Gypsy Rose Blanchard is issuing a public apology after seemingly making a joke about killing her mother, Clauddine “Dee Dee” Blanchard.
“The whole idea behind it is like, um, you know, yes we understand that we’re not perfect, we are influencers, and we have gone through some difficult things but we are focusing on positivity. That was the entire point of the video — is accountability and growth,” Blanchard, 34 AGE, told TMZ in an interview published on Monday, March 23, referring to her now-viral video with fellow social media star Natalie Reynolds.

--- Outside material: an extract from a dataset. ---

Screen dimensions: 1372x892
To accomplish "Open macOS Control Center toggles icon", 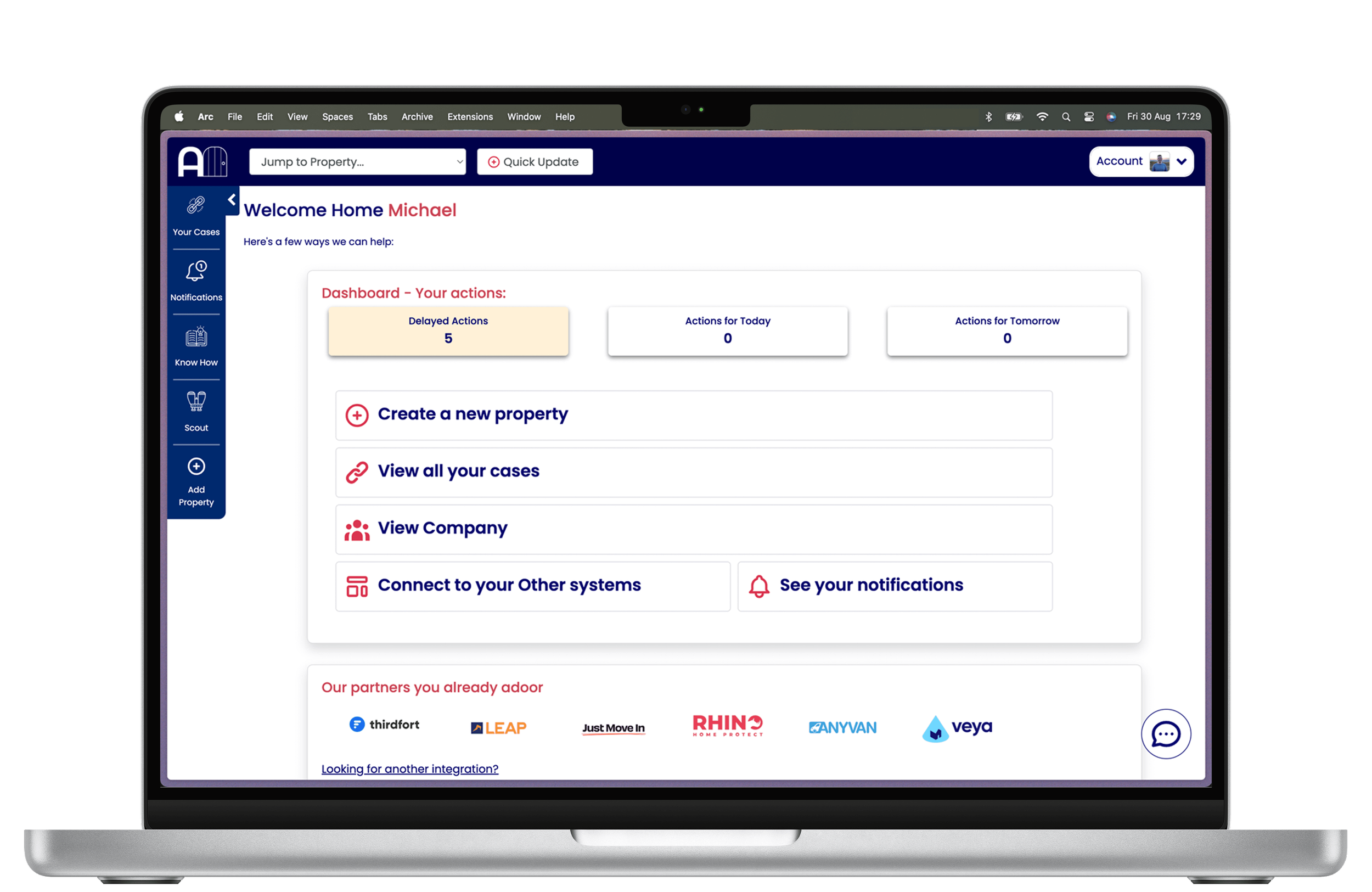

In the video, Blanchard and Reynolds, 23, participated in the “We Listen We Don’t Judge” TikTok challenge. After Reynolds admitted to offering a homeless woman who couldn’t swim $20 to jump in a lake, Blanchard spoke about her mother’s murder.
“I went to prison for eight and a half years because I ‘X’ my own mom,” Blanchard said, making an “X” motion with her arms.
“Oh my god,” Reynolds responded.
“Hey, we listen and we don’t judge,” Blanchard said.
Blanchard was released from the Chillicothe Correctional Center on December 28, 2023, after she pleaded guilty to second-degree murder and was sentenced to 10 years in prison in 2016. She was granted parole in September 2023.
Blanchard and her then-boyfriend, Nicholas Godgejohn, were arrested in 2015 after Dee Dee was found dead from multiple stab wounds in her Springfield home. She was 48.
When asked if she understood why she was receiving so much online backlash in the wake of her video, Blanchard answered in the affirmative.
“I can. I can. Especially, um, with me particularly — I understand that my audience has always followed my journey because they like to see me grow,” she explained. “And so usually I think I can bank on my audience receiving things very well, um, but I’m not the type of person to be very in your face about my past. So, um, this is the first time that I tried something different in a head-on approach and I just don’t — unfortunately it wasn’t received like we wanted.”
Blanchard also wanted to clarify that she was in no way trying to joke about or make light of her mother’s murder by deciding to make the “X” gesture.
“No, that wasn’t the case. The only reason why I did this [makes the gesture] is because I had a conversation with Natalie and TikTok is extremely sensitive when it comes to how you word things,” she said. “So we deliberated on, you know, words that we could possibly use and everything that we thought of — homicide, unalive — all of these things may have gotten flagged by TikTok and the video taken down.”
She continued, “And so I was like, ‘Well what happens if I just do a gesture — an X?’ People know what that means without having to actually say the word. And that was why we had to do it that way.”
In the end, Blanchard — who welcomed her daughter Aurora alongside partner Ken Urker in December 2025 — issued an apology to anyone who was offended by her video.
“I say that I do deeply apologize to anyone who may have been offended by it — that was never my intention,” she said. “I was not laughing about it — I don’t think it’s funny to joke about a heavy topic and my past. I apologize because the delivery was wrong on that.”
She added, “I am trying to be my authentic self and if my authentic self is saying I did something bad in my past but look at where I am now, that is where I’m coming from with it. But I would never joke about my past. So I do apologize if it came off too abrasive.”